Everything appeared to be the same, the quiet, the foreboding atmosphere that he was reaching a crossroads in his life and would eventually take the wrong turn. It was all there, thickening the air like something he could cut through with a knife. Despite himself, he felt a slight shudder of uneasiness ran down his spine and knew that it was nerves, déjà vu and the madness that had thrust him here in this place where only a few hours ago, he had been sharing the bed of the woman he loved. He could not understand it any more than that strange circumstance and as Vin regarded the moon in the night sky, that looked almost red instead of its usual luminescent colour, he knew something was afoot that was beyond the explanation of man. The Indians used to tell him about the spirit world and how the dead sometimes walked among the living. At this moment, he could feel those spectral visitors most profoundly.
He neared the house and recalled that he had found the body lying face down in the water through for the horses, riddled with bullets. At the time, Vin had believed that one of Eli Joes' associates had done the outlaw in, having studied enough about the bounty he had sought to claim to learn that the man was not only devious but a notorious double crosser. Unfortunately, even Vin had underestimated just how devious Eli Joe was capable of being when he concocted the trail to rid himself of his persistent hunter. There were moments when the tracker wondered how if he had known what lay ahead, would he have continued the chase?
Vin neared the house and saw the water through under the moonlight. From a distance all he saw was its darkened shape and the moon bouncing of the reflection of the water. As he approached, he heard Peso pause a moment, as if the horse was deciding whether or not it ought to proceed.
"What is it boy?" Vin asked, running his hand against the animal's flank, attempting to soothe the distress it was obviously feeling by its hesitation to continue. Only after a few seconds of gentle cajoling, Vin managed to induce Peso to continue and wondered what was it about this place that disturbed his horse so much. Peso had behaved with the same dislike during their last visit here.
"Don't worry," Vin muttered. "We'll be out of here soon enough."
The horse neighed in response, sounding almost relieved by the tone of his master's voice. Peso was normally a reliable animal; having endured trials that would make most horses buck and threw its rider off. However, Vin knew he had achieved a kinship with the gelding and he liked to think that Peso valued him just as deeply.
It was only until they were a few feet away from the water through, did Vin see what had upset Peso earlier on. The body lay in almost the exact position as the one Vin had come across all those years ago. For a moment, the tracker thought someone was playing an extremely nasty trick on him and if it were not for the fact that Eli Joe was dead, Vin would have almost believed that the outlaw was behind this. Feeling his breath hollow in his throat, Vin dismounted Peso even though baser instincts were telling him to leave. He did not need the trouble of another death being attributed to him. If they thought that he was a murderer with multiple deaths on his conscience, he could just forget about clearing his name right now or ever marrying Alex.

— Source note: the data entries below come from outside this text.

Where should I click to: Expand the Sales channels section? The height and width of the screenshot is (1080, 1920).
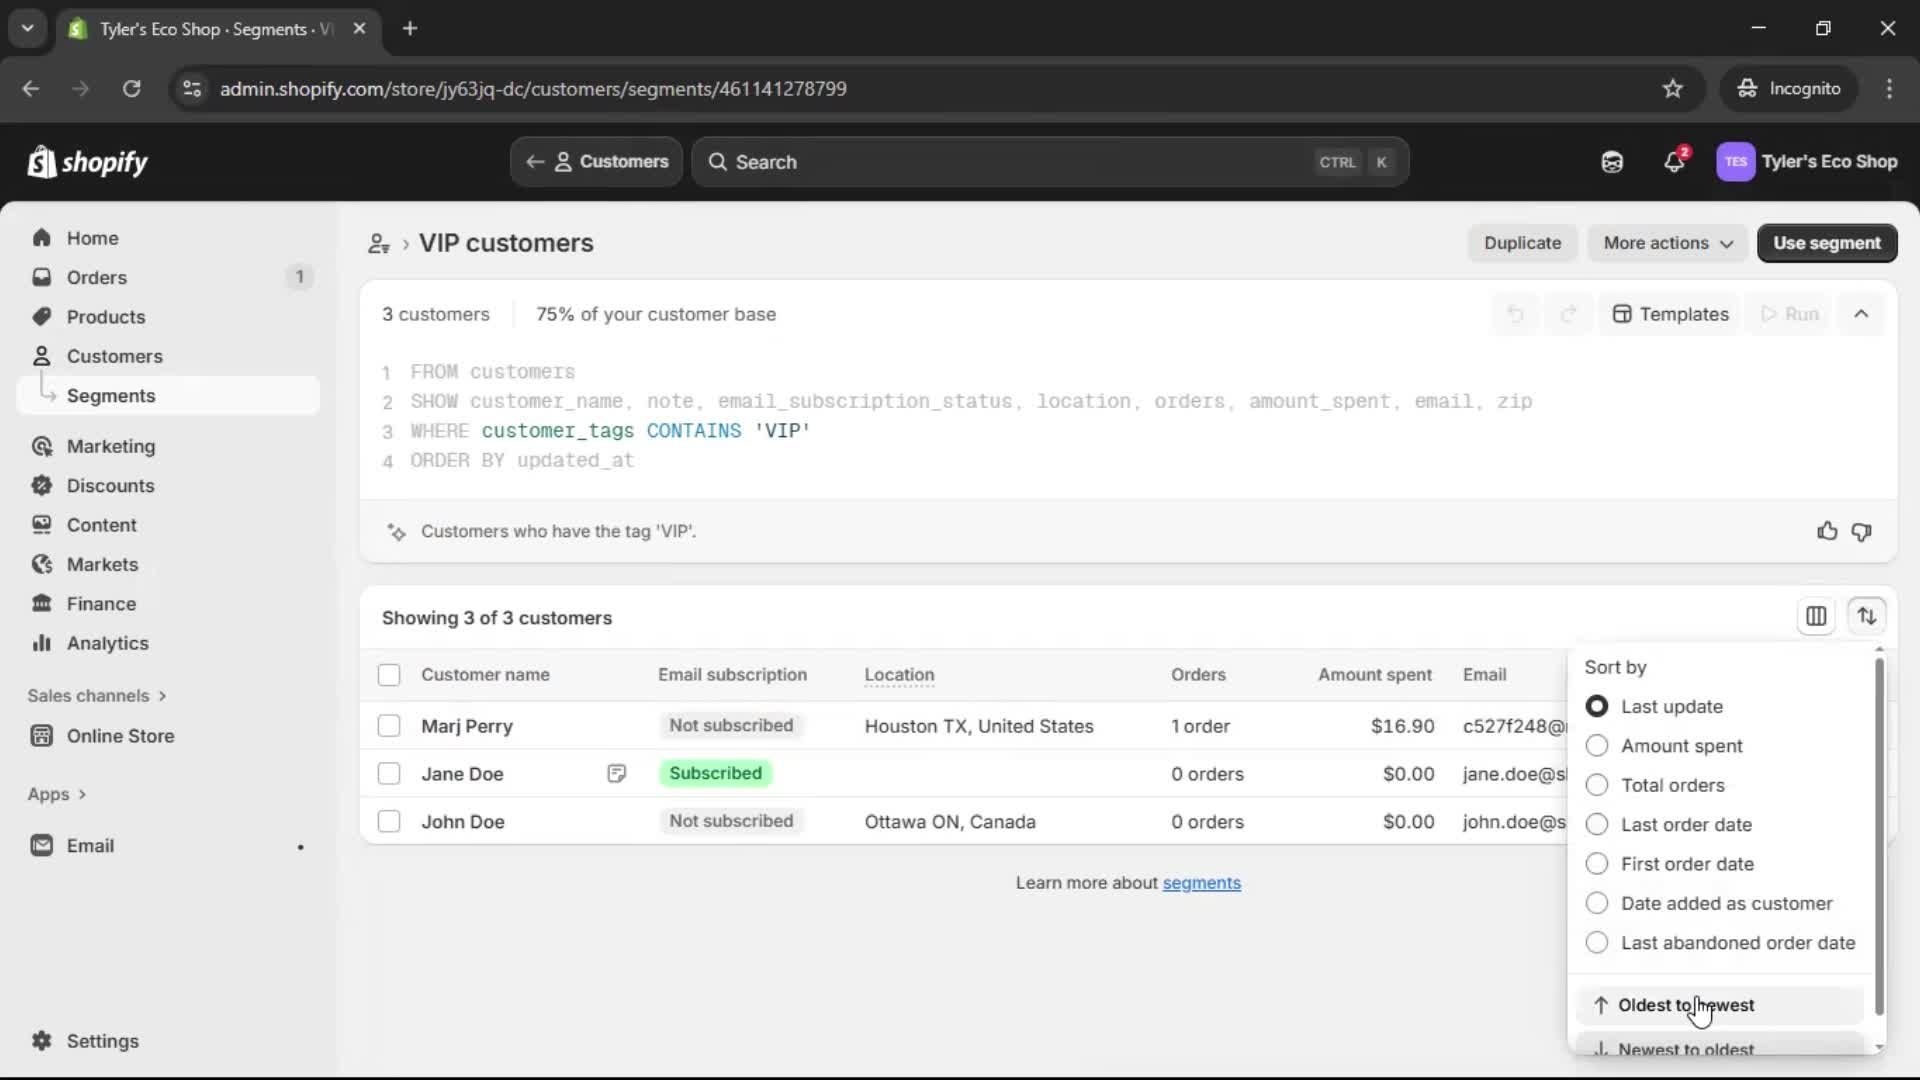[97, 695]
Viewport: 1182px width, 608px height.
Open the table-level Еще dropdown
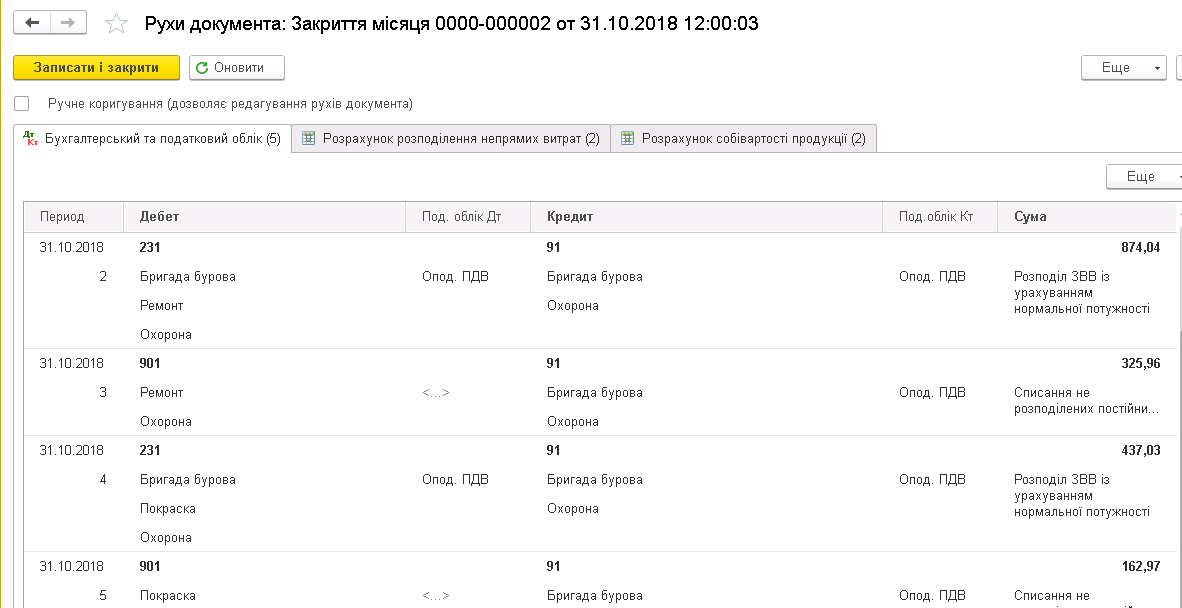click(x=1143, y=176)
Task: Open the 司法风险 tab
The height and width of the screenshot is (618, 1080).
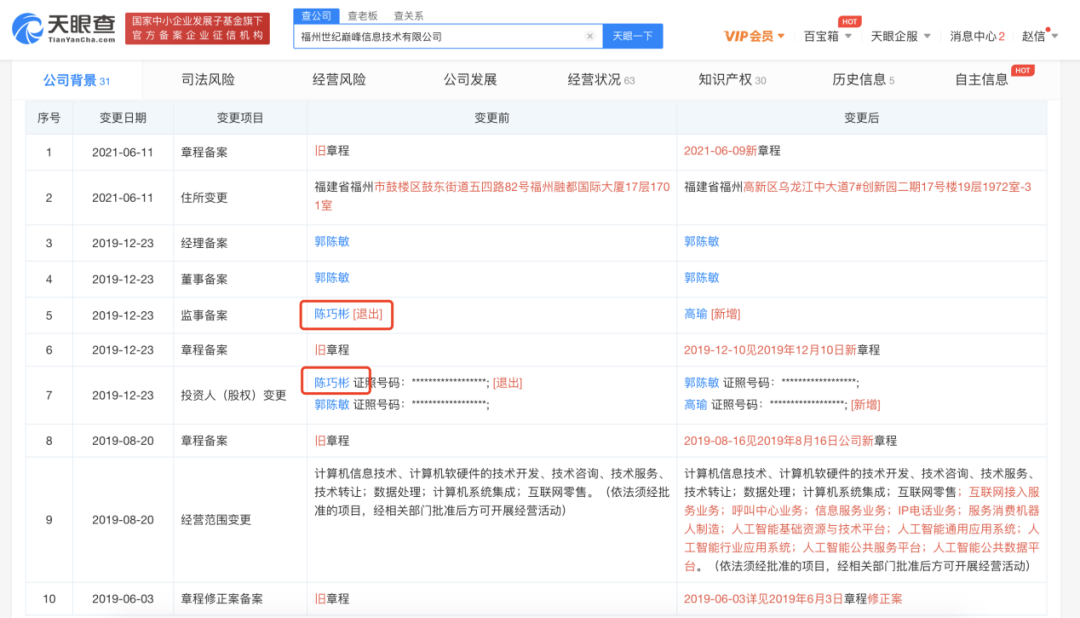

However, he was compelled to look at the victim lying prone in the water through, headfirst. As Vin approached it, he felt like he was seeing a replay of events that had transpired before. All this seemed too familiar and yet he knew it was impossible. From behind, the corpse looked almost identical. Bullet wounds in the back of the old, dark coat, the same light coloured pants with a patch on one leg and the boots with a strap missing on one side. It was as if someone had taken a picture of this scene from straight out of his mind and recreated it.

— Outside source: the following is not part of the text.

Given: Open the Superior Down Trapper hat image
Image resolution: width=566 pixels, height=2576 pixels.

Vin pulled the body backwards, grunting slightly at the bulk of it. Once it was upright, it fell towards Vin, spraying the tracker in water Vin knew contained blood. Jumping away in revulsion, the man's head lolled backwards, offering Vin a full view of his face.
"Jesus Christ." Vin exclaimed, knowing the visage of the man before him anywhere. It was impossible. Vin had seen them bury him! He had ridden almost three days back to Tascosa with the corpse and it had been this man here! Yet there could be no mistake about the body or the man it had been.
It was Jess Kincaid.
"Doctor Styles." A very unfamiliar voice called.
Alexandra Styles stirred in her sleep and found that where she was doing it was not very comfortable. She raised her head from the hard surface and found herself lying against a desk. For a moment, she wondered if Vin was playing some kind of joke on her for making him walk through Sweet Water smelling like rose water, carrying material that was clearly for a lady's dress. However, as clarity returned to the young woman, she realised that she was not all in her office.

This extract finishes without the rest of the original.